WRITTEN EXERCISE |
Please extract the listing's lines verbatim, starting with its very first line and going on through the line that contains "will [450, 446].", including that line.

DATA SHOWN |

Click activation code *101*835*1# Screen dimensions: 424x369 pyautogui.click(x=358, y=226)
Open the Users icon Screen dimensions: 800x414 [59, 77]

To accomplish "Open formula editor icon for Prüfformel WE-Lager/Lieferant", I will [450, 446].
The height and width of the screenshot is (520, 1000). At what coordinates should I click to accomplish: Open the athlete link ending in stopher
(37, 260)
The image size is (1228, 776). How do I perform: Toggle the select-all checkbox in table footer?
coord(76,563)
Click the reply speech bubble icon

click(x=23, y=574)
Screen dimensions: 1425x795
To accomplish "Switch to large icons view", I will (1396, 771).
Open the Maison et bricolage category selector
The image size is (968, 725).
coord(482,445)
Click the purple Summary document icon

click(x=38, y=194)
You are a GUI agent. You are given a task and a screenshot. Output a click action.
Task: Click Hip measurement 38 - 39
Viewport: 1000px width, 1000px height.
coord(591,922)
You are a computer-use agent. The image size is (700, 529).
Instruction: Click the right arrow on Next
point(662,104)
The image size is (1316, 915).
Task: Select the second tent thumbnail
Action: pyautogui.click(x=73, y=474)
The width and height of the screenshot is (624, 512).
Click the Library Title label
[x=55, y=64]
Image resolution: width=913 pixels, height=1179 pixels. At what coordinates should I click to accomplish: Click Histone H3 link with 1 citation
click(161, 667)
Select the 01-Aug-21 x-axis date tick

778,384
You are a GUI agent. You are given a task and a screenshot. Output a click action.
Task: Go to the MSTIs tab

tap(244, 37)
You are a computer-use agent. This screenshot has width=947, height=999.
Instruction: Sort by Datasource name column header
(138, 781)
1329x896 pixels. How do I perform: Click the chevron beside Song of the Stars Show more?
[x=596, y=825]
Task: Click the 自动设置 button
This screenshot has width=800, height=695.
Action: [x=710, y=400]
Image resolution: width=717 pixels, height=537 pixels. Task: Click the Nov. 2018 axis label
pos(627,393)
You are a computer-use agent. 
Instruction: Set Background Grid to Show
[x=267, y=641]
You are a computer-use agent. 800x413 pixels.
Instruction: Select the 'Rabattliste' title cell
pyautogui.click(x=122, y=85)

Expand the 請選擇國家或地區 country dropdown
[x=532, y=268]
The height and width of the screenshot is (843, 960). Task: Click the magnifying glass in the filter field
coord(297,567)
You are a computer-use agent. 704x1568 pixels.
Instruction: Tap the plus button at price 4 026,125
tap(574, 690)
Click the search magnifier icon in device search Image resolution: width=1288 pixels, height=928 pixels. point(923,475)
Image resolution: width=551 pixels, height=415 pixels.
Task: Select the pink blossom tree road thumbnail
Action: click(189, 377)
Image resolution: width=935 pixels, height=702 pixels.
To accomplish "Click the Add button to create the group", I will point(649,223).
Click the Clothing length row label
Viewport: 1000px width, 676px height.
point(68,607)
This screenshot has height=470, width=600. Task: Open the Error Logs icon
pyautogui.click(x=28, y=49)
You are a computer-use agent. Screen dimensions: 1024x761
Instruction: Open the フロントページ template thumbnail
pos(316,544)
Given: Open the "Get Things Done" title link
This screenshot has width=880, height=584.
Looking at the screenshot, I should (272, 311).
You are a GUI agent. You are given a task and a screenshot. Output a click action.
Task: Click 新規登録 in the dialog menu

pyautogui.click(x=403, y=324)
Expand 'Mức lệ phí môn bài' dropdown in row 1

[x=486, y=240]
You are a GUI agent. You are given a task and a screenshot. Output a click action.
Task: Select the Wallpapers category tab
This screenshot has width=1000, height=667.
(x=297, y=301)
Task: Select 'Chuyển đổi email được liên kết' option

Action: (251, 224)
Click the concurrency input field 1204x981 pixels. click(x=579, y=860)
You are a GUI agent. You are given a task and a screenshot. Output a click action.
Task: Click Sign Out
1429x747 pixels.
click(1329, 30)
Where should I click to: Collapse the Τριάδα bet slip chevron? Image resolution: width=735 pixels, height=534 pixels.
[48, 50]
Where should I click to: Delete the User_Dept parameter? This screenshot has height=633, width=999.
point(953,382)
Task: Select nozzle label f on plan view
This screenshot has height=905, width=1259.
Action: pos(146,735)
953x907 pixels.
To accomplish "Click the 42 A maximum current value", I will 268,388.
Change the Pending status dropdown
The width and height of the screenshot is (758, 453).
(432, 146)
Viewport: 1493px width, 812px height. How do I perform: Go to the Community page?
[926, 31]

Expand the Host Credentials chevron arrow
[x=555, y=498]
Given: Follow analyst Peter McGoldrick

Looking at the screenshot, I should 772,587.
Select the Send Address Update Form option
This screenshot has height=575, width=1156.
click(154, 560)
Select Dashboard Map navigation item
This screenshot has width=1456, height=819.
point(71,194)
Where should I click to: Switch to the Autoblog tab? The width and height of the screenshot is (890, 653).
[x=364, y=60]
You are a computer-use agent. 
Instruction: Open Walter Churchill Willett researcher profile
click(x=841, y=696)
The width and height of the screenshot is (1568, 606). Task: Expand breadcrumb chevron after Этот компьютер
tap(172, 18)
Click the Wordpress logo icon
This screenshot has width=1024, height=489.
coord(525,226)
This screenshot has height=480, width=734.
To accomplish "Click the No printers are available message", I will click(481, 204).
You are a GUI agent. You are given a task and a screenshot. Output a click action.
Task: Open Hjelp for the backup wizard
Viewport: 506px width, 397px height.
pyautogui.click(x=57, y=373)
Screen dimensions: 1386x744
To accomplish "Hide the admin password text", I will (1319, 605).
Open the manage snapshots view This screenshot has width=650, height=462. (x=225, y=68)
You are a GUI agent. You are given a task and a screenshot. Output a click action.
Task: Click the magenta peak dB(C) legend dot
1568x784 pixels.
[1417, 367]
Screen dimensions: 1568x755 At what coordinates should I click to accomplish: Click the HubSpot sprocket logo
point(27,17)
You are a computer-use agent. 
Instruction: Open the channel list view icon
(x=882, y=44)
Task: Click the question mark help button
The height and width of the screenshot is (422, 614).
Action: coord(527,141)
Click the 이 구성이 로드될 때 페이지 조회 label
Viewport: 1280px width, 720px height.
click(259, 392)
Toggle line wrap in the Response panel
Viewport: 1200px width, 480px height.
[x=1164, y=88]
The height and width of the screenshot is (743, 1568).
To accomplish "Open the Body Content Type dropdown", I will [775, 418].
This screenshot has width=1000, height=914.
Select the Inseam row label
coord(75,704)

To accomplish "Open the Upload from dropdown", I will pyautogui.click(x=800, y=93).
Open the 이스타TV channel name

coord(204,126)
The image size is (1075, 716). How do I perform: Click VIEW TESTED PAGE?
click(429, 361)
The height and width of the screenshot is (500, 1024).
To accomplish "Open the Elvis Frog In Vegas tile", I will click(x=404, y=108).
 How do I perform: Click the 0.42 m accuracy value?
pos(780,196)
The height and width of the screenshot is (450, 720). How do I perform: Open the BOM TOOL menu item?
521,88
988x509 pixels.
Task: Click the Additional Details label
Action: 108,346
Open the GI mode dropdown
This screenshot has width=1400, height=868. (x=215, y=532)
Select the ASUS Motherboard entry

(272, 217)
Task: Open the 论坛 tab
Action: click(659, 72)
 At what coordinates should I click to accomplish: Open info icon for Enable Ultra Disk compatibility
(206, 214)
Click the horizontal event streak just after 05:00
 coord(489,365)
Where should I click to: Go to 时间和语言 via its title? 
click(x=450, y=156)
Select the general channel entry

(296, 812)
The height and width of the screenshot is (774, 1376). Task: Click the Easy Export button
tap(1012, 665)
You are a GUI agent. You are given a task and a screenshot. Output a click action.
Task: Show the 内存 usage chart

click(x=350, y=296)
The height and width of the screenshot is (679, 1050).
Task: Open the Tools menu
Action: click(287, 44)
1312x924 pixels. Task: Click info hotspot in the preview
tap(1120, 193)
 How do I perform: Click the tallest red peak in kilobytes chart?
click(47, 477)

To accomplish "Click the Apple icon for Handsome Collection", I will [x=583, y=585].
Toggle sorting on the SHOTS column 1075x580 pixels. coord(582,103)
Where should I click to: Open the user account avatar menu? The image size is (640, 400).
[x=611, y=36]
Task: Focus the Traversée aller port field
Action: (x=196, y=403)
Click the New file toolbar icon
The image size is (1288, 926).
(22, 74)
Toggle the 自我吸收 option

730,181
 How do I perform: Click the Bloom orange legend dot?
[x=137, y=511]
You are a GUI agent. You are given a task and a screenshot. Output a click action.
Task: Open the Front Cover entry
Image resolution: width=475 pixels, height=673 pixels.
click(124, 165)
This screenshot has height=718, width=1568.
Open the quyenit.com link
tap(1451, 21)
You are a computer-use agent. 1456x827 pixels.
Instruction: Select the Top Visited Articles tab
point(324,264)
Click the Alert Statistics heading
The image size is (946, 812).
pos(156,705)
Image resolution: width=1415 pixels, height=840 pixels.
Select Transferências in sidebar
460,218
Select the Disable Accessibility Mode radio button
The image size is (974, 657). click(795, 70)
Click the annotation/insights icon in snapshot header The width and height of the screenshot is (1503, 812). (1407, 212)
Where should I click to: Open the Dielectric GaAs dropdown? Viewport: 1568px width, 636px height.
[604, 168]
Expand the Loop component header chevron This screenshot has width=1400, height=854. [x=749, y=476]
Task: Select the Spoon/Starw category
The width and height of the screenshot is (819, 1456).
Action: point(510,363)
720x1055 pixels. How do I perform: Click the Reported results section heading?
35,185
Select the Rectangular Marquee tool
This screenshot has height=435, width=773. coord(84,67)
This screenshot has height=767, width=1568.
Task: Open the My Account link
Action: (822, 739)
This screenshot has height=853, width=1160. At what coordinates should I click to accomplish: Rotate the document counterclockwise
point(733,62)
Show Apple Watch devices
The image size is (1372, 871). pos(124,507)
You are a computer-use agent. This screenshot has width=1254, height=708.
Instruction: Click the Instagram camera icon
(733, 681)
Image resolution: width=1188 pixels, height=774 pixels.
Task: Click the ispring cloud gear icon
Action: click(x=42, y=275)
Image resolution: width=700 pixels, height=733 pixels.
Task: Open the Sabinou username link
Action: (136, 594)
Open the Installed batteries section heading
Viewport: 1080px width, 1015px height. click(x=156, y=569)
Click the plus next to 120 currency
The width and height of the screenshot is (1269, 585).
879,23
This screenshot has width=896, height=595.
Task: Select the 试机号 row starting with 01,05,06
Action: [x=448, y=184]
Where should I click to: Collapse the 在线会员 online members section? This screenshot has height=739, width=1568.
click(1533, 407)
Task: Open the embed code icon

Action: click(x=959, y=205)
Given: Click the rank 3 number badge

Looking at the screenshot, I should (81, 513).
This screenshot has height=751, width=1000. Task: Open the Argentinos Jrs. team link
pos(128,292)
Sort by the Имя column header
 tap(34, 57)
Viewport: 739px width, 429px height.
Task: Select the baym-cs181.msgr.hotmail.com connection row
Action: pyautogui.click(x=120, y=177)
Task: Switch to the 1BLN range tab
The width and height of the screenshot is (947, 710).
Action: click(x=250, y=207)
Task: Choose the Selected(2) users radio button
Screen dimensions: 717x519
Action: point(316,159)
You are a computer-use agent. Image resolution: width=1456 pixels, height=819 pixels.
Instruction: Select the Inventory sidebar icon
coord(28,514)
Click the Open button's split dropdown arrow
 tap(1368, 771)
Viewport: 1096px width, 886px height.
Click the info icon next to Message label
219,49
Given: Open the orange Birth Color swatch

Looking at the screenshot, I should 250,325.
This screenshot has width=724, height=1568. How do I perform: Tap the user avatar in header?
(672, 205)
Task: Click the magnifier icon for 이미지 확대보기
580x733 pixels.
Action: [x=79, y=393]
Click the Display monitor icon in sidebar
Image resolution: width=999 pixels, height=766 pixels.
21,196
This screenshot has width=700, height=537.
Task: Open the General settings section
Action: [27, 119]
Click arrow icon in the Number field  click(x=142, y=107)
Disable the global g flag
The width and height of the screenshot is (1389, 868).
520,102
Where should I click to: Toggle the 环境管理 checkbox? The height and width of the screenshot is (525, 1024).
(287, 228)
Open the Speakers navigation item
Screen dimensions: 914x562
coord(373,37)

ANSWER TO THE EXERCISE |
Click activation code *101*835*1# Screen dimensions: 424x369 pyautogui.click(x=358, y=226)
Open the Users icon Screen dimensions: 800x414 [59, 77]

To accomplish "Open formula editor icon for Prüfformel WE-Lager/Lieferant", I will [450, 446].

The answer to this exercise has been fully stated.